| Brief |
Restate word for word the entries below, starting with the line with "Task: Click the orange box package icon" and continuing through the line with "Given: Switch to". Include both of those lines and no others.

| Dataset |
○ ○ ○ ○

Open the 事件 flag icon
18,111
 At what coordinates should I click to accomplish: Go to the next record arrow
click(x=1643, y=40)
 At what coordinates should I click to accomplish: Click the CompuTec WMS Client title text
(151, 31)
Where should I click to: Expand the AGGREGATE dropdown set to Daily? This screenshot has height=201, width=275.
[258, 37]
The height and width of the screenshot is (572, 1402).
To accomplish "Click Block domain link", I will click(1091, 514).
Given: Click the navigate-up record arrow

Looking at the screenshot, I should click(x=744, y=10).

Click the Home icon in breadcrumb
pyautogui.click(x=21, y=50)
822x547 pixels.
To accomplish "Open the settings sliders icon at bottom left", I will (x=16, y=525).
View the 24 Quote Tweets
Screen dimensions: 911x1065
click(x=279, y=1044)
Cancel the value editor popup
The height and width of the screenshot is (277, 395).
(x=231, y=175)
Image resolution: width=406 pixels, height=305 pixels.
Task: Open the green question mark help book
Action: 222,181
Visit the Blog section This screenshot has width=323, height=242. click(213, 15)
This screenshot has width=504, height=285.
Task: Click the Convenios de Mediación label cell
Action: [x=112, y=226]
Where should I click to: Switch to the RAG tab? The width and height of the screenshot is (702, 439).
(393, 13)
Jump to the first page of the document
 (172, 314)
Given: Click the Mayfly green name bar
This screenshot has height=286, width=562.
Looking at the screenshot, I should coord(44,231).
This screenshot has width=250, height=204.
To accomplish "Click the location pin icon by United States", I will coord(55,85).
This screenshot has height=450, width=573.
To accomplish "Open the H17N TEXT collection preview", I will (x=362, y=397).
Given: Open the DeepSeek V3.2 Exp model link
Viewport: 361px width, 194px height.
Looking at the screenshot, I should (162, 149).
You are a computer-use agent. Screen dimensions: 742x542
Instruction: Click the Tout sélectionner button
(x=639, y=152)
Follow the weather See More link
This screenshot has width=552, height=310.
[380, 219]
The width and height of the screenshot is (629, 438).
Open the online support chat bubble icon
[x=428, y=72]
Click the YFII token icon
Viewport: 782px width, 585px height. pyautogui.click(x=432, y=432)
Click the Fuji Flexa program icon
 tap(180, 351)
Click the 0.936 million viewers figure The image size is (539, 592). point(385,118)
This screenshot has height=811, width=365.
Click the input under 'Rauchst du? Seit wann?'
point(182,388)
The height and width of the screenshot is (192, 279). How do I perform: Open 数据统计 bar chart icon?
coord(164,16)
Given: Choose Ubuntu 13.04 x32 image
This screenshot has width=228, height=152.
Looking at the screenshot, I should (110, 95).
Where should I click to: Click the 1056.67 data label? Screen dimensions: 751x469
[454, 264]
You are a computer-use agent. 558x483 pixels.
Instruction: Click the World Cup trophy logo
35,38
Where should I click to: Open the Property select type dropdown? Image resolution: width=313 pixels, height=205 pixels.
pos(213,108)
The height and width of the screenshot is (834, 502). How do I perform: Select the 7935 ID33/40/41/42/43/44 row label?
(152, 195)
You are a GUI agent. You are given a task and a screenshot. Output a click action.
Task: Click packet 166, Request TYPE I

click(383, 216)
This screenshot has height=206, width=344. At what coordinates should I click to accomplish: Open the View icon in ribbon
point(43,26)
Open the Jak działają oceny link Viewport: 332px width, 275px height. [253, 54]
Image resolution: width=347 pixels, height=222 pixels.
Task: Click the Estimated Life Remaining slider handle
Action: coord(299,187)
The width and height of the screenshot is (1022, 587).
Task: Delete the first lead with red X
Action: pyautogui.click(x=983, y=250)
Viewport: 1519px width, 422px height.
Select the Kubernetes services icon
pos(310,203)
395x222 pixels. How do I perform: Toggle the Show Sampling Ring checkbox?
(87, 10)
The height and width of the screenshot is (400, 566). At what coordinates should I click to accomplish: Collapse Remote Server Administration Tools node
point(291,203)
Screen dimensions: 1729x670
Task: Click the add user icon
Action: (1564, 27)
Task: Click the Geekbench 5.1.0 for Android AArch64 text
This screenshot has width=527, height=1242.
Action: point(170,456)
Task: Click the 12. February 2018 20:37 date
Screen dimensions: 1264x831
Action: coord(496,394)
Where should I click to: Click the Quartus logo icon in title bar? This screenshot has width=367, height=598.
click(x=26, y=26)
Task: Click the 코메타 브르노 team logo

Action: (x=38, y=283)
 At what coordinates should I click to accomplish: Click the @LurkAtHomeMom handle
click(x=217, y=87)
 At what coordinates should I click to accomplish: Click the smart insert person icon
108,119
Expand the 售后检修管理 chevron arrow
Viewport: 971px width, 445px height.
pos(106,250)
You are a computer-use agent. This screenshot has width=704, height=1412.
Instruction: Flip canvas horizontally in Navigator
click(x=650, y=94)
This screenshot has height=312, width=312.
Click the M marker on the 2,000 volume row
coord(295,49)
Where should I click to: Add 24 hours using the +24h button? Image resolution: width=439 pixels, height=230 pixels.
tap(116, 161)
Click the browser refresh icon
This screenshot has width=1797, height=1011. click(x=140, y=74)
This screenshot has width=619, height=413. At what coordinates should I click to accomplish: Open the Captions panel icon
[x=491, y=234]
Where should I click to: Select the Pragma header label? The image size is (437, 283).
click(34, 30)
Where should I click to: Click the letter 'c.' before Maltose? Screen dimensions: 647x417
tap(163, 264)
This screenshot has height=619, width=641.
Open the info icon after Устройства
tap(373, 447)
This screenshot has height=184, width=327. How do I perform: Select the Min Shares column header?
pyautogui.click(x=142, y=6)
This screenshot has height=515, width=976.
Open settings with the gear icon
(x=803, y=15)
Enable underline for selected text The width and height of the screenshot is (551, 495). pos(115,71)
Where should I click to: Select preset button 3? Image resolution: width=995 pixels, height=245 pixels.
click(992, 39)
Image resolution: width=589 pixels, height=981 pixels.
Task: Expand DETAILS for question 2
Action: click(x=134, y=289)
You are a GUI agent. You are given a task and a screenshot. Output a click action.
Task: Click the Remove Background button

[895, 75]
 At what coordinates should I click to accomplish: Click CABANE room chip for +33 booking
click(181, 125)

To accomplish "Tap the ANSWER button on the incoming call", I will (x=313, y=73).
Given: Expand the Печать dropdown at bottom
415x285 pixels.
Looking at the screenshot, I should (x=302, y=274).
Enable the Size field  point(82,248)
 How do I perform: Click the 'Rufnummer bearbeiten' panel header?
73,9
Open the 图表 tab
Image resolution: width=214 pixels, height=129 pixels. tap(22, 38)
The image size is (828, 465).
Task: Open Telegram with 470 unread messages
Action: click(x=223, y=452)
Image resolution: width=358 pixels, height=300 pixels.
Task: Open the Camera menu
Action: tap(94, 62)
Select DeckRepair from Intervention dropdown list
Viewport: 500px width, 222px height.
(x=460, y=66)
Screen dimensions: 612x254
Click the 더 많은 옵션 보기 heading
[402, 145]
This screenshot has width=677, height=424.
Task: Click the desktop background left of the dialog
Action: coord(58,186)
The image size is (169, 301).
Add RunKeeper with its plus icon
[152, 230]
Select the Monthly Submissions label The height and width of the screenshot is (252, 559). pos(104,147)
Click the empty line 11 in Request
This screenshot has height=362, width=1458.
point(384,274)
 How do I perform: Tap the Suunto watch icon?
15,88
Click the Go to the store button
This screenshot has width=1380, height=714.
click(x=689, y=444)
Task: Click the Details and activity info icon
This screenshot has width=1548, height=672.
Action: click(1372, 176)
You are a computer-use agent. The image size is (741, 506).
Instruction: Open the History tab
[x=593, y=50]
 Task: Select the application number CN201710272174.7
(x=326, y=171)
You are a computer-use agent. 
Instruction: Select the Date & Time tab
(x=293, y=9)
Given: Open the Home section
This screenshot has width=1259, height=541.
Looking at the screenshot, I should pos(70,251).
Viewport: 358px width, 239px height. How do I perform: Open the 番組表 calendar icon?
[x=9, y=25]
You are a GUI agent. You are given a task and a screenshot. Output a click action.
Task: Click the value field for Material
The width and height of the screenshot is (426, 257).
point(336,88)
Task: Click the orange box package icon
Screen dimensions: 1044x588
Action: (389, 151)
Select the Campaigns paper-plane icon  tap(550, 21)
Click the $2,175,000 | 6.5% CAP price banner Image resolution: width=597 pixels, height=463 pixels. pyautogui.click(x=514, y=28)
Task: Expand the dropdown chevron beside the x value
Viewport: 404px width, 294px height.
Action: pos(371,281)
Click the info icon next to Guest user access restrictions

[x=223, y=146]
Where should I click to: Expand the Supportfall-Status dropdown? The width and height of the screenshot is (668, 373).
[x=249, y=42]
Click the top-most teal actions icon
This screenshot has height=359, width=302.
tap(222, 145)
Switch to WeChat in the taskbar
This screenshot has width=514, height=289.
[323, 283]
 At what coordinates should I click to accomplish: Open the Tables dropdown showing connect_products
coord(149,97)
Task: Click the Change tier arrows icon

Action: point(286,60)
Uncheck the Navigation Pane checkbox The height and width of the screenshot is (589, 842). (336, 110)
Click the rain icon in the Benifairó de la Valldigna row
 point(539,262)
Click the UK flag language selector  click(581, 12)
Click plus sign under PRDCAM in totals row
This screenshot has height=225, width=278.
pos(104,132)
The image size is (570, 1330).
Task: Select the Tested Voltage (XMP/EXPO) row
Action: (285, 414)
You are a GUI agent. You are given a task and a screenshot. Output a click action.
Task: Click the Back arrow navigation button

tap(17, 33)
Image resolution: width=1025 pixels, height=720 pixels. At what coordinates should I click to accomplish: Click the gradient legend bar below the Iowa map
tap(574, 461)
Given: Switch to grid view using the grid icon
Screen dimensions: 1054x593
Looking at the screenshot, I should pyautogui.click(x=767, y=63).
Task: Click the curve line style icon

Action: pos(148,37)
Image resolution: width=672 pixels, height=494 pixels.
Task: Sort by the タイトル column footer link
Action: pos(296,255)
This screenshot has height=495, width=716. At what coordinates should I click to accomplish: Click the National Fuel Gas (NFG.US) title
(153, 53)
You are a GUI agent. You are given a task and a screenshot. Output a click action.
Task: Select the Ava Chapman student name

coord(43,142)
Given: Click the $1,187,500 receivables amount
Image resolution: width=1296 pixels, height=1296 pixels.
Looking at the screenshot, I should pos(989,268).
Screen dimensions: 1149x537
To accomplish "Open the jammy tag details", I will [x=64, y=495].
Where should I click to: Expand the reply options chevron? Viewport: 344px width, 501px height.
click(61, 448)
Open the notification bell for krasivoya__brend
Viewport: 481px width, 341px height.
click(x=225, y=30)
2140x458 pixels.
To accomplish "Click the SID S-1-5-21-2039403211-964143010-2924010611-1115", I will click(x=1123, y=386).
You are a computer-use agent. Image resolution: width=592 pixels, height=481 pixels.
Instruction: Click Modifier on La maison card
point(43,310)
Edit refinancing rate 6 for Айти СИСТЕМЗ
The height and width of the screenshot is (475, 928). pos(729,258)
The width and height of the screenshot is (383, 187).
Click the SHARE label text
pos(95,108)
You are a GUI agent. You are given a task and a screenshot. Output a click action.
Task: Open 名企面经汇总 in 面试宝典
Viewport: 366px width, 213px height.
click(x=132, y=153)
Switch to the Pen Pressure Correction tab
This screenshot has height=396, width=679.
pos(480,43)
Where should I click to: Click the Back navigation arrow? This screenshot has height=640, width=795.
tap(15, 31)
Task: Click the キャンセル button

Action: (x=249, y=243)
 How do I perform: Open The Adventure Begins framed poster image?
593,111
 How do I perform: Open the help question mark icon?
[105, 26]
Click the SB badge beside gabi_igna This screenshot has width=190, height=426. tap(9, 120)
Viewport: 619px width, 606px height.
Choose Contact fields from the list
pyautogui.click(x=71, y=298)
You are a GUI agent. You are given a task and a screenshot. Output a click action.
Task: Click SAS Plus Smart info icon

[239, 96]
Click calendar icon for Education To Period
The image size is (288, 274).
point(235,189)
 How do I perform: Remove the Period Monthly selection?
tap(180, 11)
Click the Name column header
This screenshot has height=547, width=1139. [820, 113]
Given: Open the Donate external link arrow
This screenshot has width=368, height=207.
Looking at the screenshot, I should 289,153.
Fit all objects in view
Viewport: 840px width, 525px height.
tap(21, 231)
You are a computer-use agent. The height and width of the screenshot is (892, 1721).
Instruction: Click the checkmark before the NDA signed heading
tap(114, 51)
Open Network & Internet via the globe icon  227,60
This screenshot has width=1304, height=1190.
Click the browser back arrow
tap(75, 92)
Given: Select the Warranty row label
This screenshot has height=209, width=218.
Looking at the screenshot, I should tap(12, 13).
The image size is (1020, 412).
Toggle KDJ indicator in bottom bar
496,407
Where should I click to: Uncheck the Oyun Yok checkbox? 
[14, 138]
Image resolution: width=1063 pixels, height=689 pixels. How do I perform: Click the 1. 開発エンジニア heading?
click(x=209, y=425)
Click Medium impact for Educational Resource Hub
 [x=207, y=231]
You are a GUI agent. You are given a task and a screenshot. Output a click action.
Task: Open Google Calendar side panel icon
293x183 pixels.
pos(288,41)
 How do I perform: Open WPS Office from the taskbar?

○ ○ ○ ○

| Task result |
Task: Click the orange box package icon
Screen dimensions: 1044x588
Action: (389, 151)
Select the Campaigns paper-plane icon  tap(550, 21)
Click the $2,175,000 | 6.5% CAP price banner Image resolution: width=597 pixels, height=463 pixels. pyautogui.click(x=514, y=28)
Task: Expand the dropdown chevron beside the x value
Viewport: 404px width, 294px height.
Action: pos(371,281)
Click the info icon next to Guest user access restrictions

[x=223, y=146]
Where should I click to: Expand the Supportfall-Status dropdown? The width and height of the screenshot is (668, 373).
[x=249, y=42]
Click the top-most teal actions icon
This screenshot has height=359, width=302.
tap(222, 145)
Switch to WeChat in the taskbar
This screenshot has width=514, height=289.
[323, 283]
 At what coordinates should I click to accomplish: Open the Tables dropdown showing connect_products
coord(149,97)
Task: Click the Change tier arrows icon

Action: point(286,60)
Uncheck the Navigation Pane checkbox The height and width of the screenshot is (589, 842). (336, 110)
Click the rain icon in the Benifairó de la Valldigna row
 point(539,262)
Click the UK flag language selector  click(581, 12)
Click plus sign under PRDCAM in totals row
This screenshot has height=225, width=278.
pos(104,132)
The image size is (570, 1330).
Task: Select the Tested Voltage (XMP/EXPO) row
Action: (285, 414)
You are a GUI agent. You are given a task and a screenshot. Output a click action.
Task: Click the Back arrow navigation button

tap(17, 33)
Image resolution: width=1025 pixels, height=720 pixels. At what coordinates should I click to accomplish: Click the gradient legend bar below the Iowa map
tap(574, 461)
Given: Switch to grid view using the grid icon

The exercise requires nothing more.